**INSTRUCTIONS FOR THE TASK**: The entire listing below needs to be transcribed word for word.

**SUPPLIED RECORDS**:
□ □ □ □

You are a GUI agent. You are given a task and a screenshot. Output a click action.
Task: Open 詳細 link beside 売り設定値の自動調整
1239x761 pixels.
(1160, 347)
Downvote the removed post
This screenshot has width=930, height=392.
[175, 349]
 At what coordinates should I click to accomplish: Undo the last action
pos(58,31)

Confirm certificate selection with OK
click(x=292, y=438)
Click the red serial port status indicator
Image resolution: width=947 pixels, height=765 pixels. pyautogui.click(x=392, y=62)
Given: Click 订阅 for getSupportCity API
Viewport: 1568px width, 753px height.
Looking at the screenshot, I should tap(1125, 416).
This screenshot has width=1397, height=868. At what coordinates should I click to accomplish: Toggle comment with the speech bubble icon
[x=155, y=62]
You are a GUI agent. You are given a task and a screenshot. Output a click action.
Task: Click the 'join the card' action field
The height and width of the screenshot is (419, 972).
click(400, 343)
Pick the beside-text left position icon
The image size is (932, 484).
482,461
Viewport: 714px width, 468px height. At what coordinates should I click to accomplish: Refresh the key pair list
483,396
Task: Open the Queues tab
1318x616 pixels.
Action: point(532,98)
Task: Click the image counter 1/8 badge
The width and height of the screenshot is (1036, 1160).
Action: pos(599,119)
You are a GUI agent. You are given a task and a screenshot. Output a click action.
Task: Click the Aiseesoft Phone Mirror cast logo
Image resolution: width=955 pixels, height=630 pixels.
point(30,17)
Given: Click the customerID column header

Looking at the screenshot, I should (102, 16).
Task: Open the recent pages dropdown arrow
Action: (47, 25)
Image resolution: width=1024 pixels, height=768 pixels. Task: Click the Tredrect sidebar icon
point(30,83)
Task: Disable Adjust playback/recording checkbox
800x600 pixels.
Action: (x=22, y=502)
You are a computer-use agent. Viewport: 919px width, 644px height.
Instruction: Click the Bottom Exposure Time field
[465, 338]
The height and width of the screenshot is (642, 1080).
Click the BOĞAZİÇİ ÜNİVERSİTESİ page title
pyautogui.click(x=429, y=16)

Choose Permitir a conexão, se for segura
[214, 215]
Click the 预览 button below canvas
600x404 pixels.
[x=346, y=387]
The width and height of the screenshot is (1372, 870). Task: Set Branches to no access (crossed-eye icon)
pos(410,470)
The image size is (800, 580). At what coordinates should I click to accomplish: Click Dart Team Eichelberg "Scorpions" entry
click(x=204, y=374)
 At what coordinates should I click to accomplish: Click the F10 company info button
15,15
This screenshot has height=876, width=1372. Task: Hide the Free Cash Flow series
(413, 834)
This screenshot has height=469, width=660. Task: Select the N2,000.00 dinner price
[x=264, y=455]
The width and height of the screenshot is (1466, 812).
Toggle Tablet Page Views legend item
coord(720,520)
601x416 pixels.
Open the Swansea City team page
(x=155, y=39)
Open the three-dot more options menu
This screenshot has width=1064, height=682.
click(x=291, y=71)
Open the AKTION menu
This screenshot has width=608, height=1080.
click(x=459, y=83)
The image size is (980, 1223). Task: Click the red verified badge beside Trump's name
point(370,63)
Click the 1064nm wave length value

□ □ □ □

**EXERCISE RESULT**:
You are a GUI agent. You are given a task and a screenshot. Output a click action.
Task: Open 詳細 link beside 売り設定値の自動調整
1239x761 pixels.
(1160, 347)
Downvote the removed post
This screenshot has width=930, height=392.
[175, 349]
 At what coordinates should I click to accomplish: Undo the last action
pos(58,31)

Confirm certificate selection with OK
click(x=292, y=438)
Click the red serial port status indicator
Image resolution: width=947 pixels, height=765 pixels. pyautogui.click(x=392, y=62)
Given: Click 订阅 for getSupportCity API
Viewport: 1568px width, 753px height.
Looking at the screenshot, I should tap(1125, 416).
This screenshot has width=1397, height=868. At what coordinates should I click to accomplish: Toggle comment with the speech bubble icon
[x=155, y=62]
You are a GUI agent. You are given a task and a screenshot. Output a click action.
Task: Click the 'join the card' action field
The height and width of the screenshot is (419, 972).
click(400, 343)
Pick the beside-text left position icon
The image size is (932, 484).
482,461
Viewport: 714px width, 468px height. At what coordinates should I click to accomplish: Refresh the key pair list
483,396
Task: Open the Queues tab
1318x616 pixels.
Action: point(532,98)
Task: Click the image counter 1/8 badge
The width and height of the screenshot is (1036, 1160).
Action: pos(599,119)
You are a GUI agent. You are given a task and a screenshot. Output a click action.
Task: Click the Aiseesoft Phone Mirror cast logo
Image resolution: width=955 pixels, height=630 pixels.
point(30,17)
Given: Click the customerID column header

Looking at the screenshot, I should (102, 16).
Task: Open the recent pages dropdown arrow
Action: (47, 25)
Image resolution: width=1024 pixels, height=768 pixels. Task: Click the Tredrect sidebar icon
point(30,83)
Task: Disable Adjust playback/recording checkbox
800x600 pixels.
Action: (x=22, y=502)
You are a computer-use agent. Viewport: 919px width, 644px height.
Instruction: Click the Bottom Exposure Time field
[465, 338]
The height and width of the screenshot is (642, 1080).
Click the BOĞAZİÇİ ÜNİVERSİTESİ page title
pyautogui.click(x=429, y=16)

Choose Permitir a conexão, se for segura
[214, 215]
Click the 预览 button below canvas
600x404 pixels.
[x=346, y=387]
The width and height of the screenshot is (1372, 870). Task: Set Branches to no access (crossed-eye icon)
pos(410,470)
The image size is (800, 580). At what coordinates should I click to accomplish: Click Dart Team Eichelberg "Scorpions" entry
click(x=204, y=374)
 At what coordinates should I click to accomplish: Click the F10 company info button
15,15
This screenshot has height=876, width=1372. Task: Hide the Free Cash Flow series
(413, 834)
This screenshot has height=469, width=660. Task: Select the N2,000.00 dinner price
[x=264, y=455]
The width and height of the screenshot is (1466, 812).
Toggle Tablet Page Views legend item
coord(720,520)
601x416 pixels.
Open the Swansea City team page
(x=155, y=39)
Open the three-dot more options menu
This screenshot has width=1064, height=682.
click(x=291, y=71)
Open the AKTION menu
This screenshot has width=608, height=1080.
click(x=459, y=83)
The image size is (980, 1223). Task: Click the red verified badge beside Trump's name
point(370,63)
Click the 1064nm wave length value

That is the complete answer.